Parametric duality. Chen et al. [9] introduce the technique of parametric duality, which allows to give linear lower bounds for several problems, e.g., a bound of \(2k\) vertices for Vertex Cover, assuming that \(P \ne NP\).

6.2 Turing Kernelization

A different model for kernelization is Turing kernelization. A Turing kernel is an algorithm that solves a parameterized problem in polynomial time, but the algorithm in addition has access to an oracle that decides instances of size \(f(k)\) in one time step. With a proof similar to that of Lemma 2, one sees that a decidable problem has a Turing kernel iff it is in FPT.

There are several problems that have a polynomial Turing kernel, but (assuming \(coNP\not \subseteq NP/poly\)) polynomial kernel. See e.g., [2, 27]. A lower bound theory for Turing kernelization has been set up by Hermelin et al. [25].

7 Conclusions

This paper gives a compact and incomplete survey on a number of techniques to show lower bounds (under a complexity theoretic assumption) for kernels were discussed. An excellent and more extensive survey was made by Misra et al. [33].

The framework helps in the classification of the complexity of parameterized problems: is the problem in \(P\) (regardless of parameter), has it a polynomial kernel, does it belong to FPT, is it in XP, or is it already NP-hard for some fixed value of the parameter?
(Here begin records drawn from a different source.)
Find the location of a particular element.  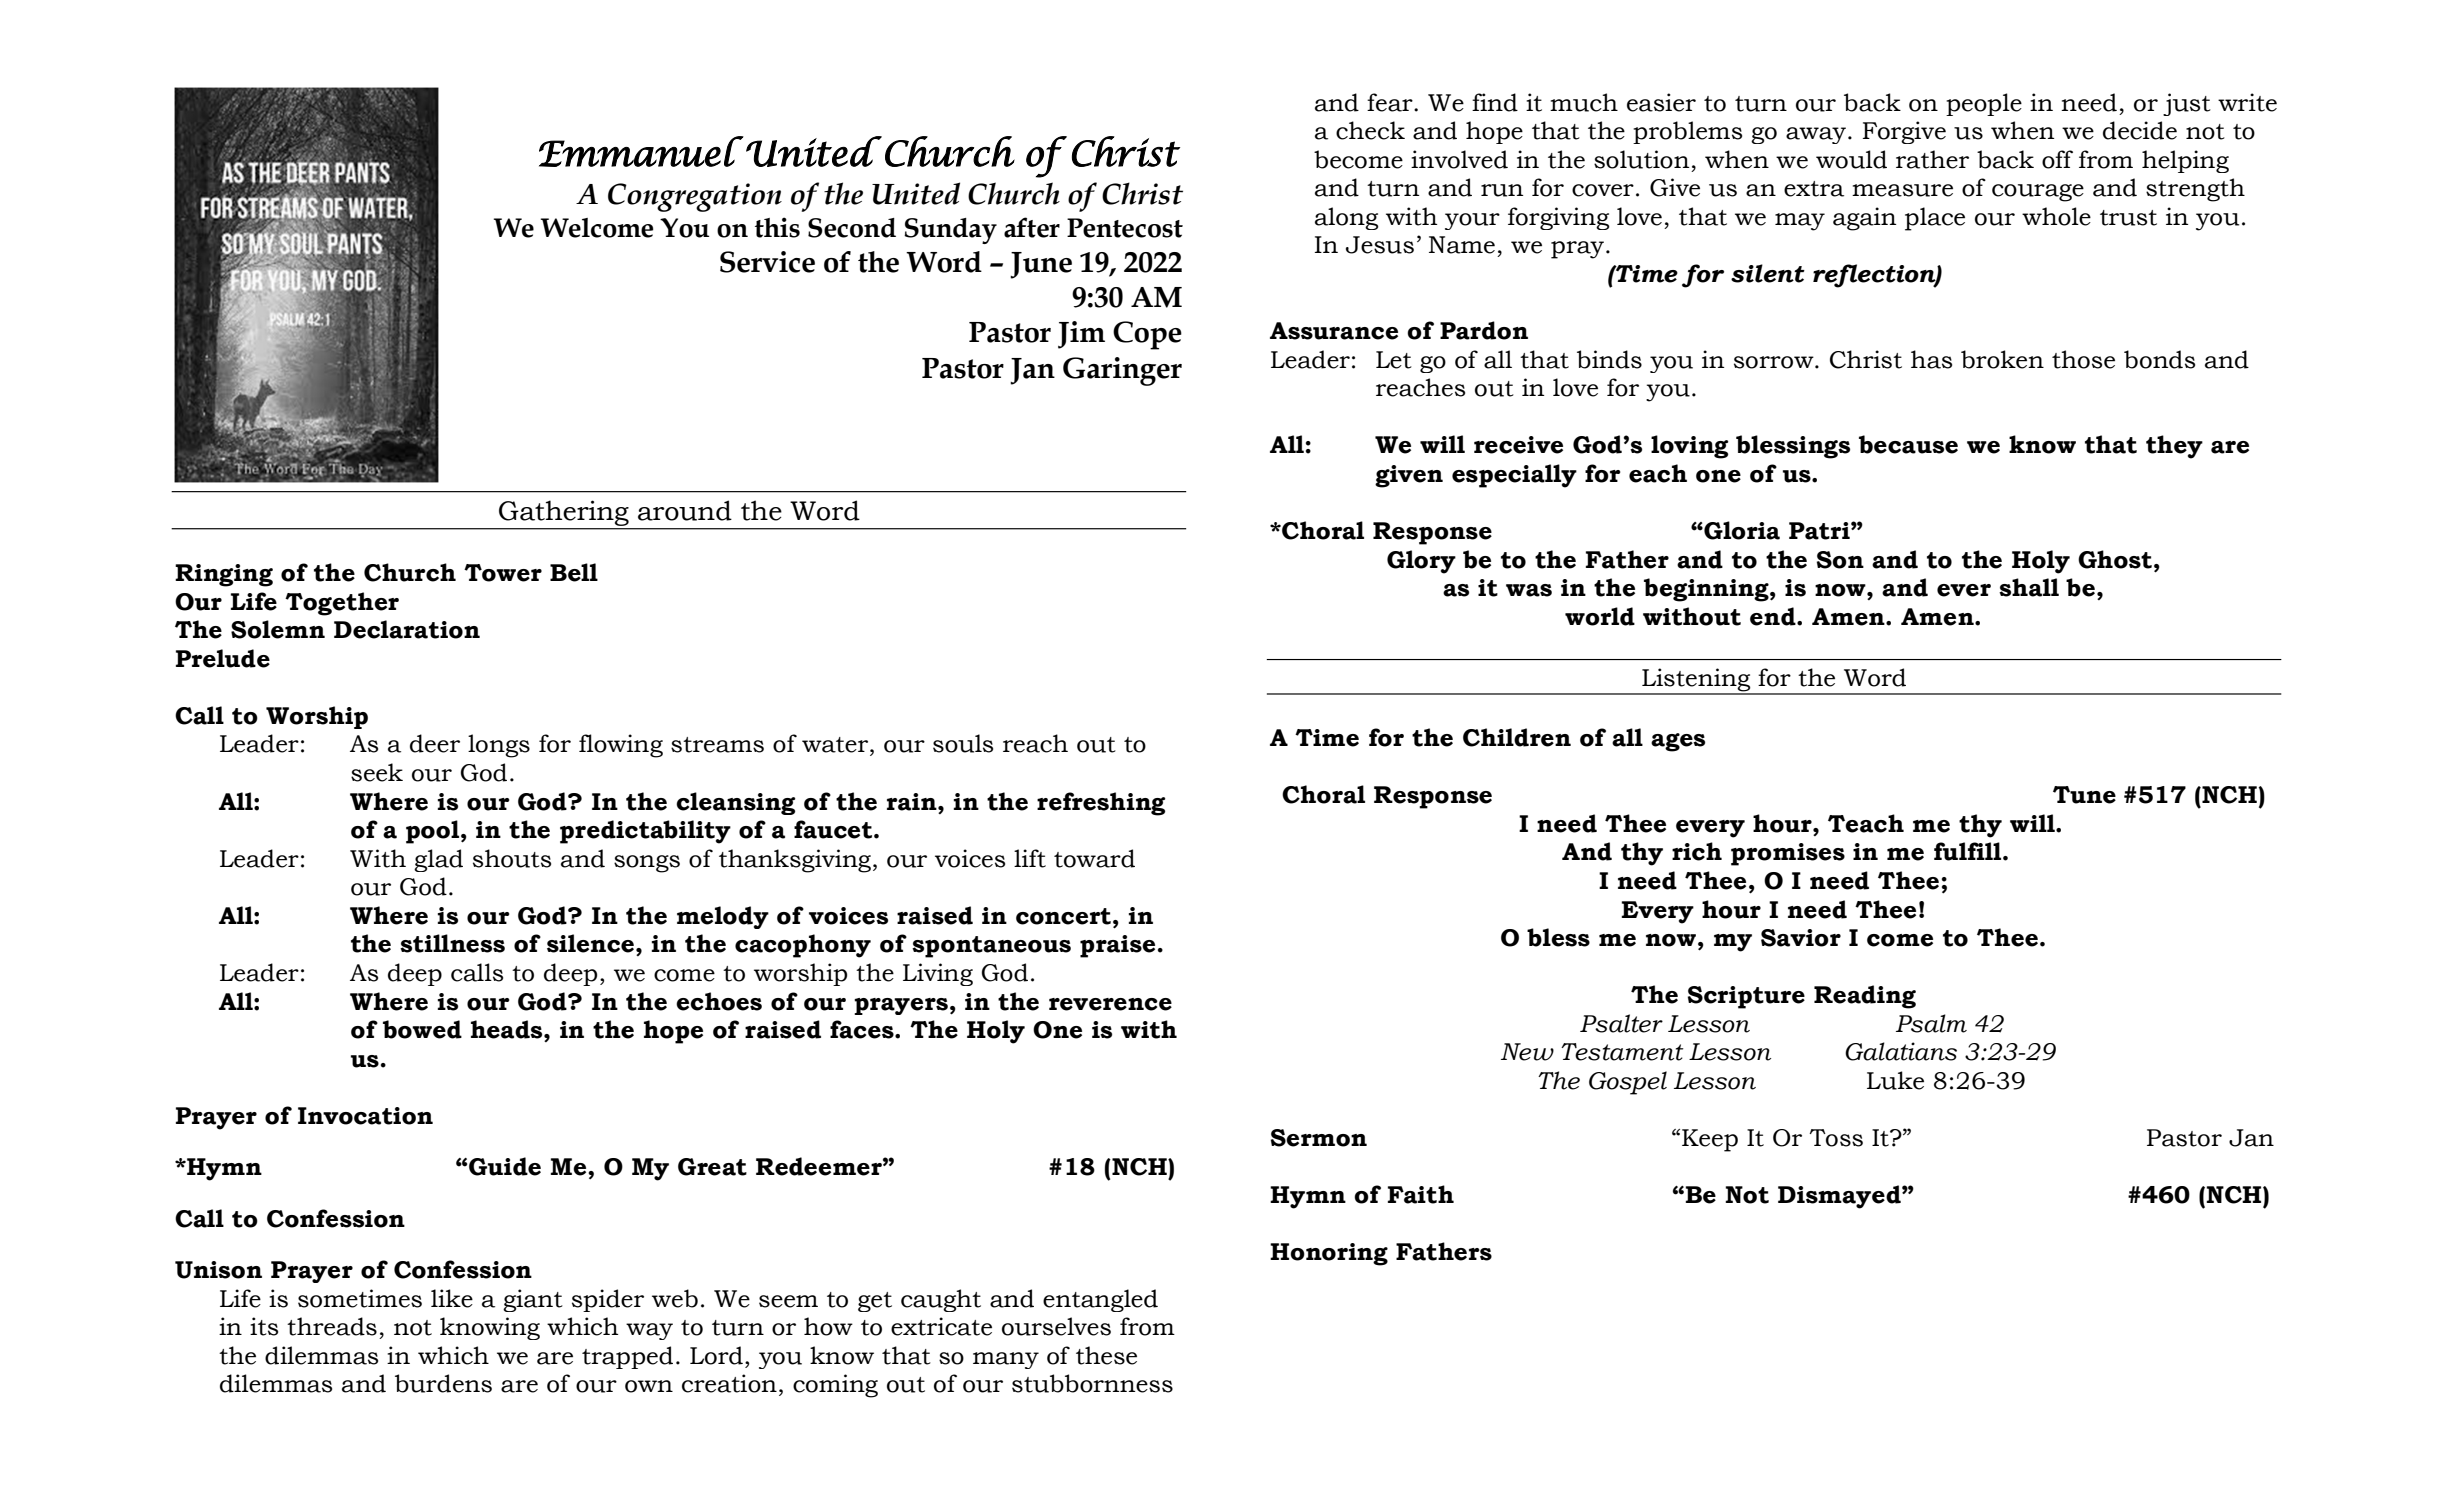

Psalm is located at coordinates (1931, 1023).
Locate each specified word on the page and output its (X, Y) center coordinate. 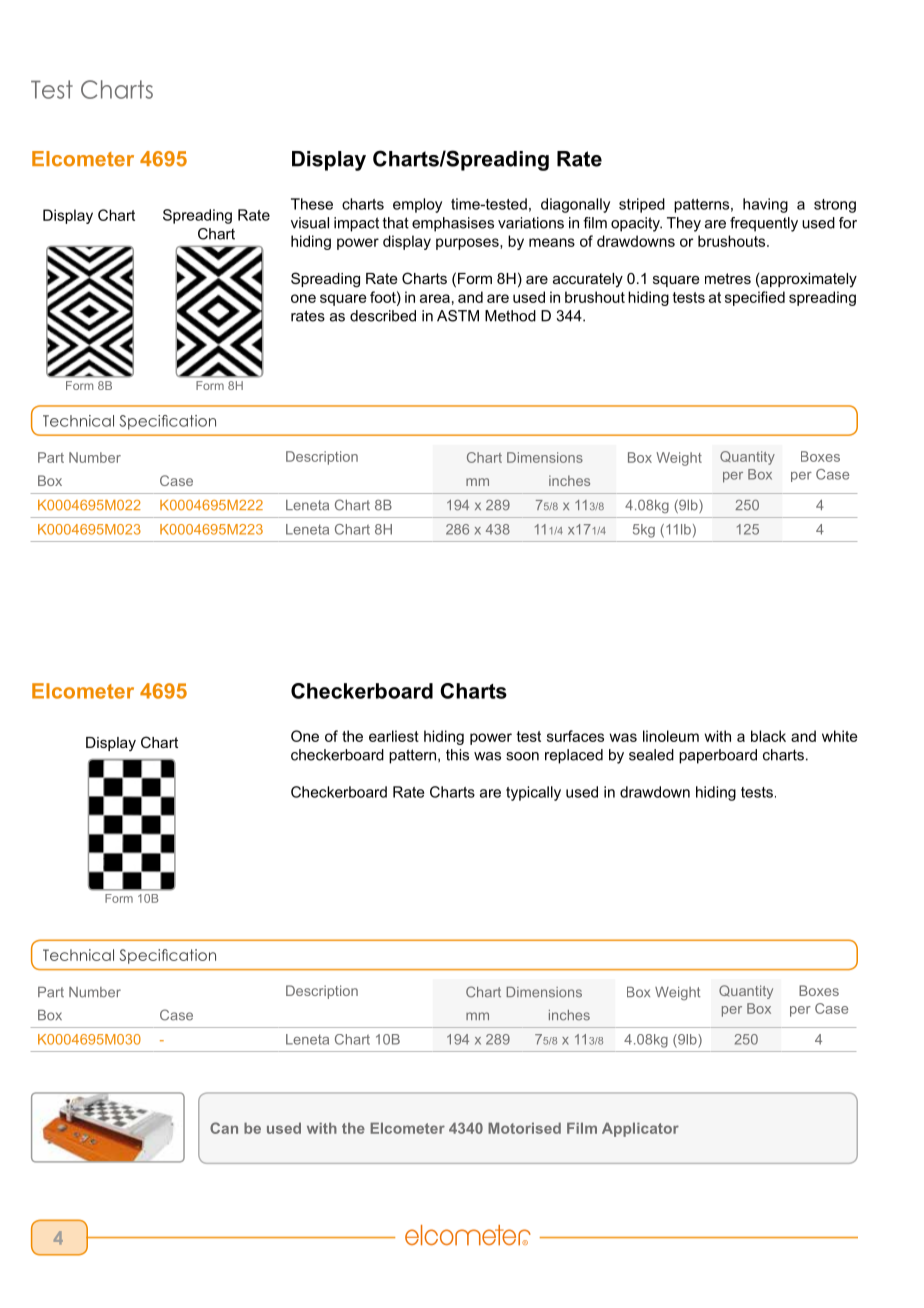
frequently (764, 224)
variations (531, 223)
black (768, 736)
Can (224, 1128)
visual (310, 223)
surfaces (575, 736)
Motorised (524, 1128)
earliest (394, 736)
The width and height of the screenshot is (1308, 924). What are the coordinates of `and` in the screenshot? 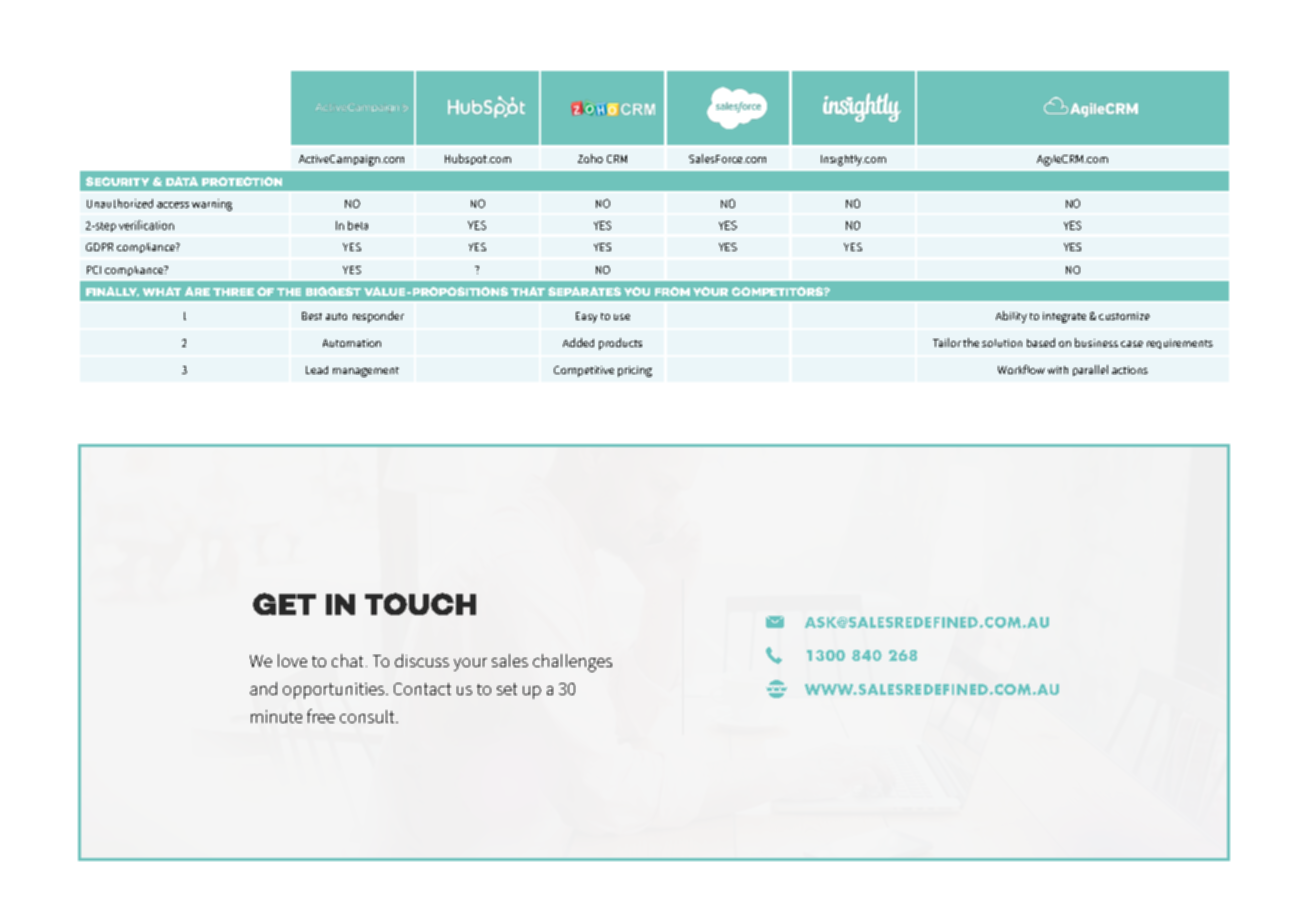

I would like to end the survey with a practical warning: even when we know that for parameter, the problem at hand has no polynomial kernel, it still can be very useful to preprocess the problem. An illustrative example is for the problem of Treewidth. Treewidth parameterized by the target value is and-compositional, and thus not likely to have a polynomial kernel. However, preprocessing rules were seen to be very effective for many instances from real-world applications [7]. In [4, 26], (part of) a theoretical explanation is provided: with different parameterizations, treewidth has kernels of small (polynomial) size.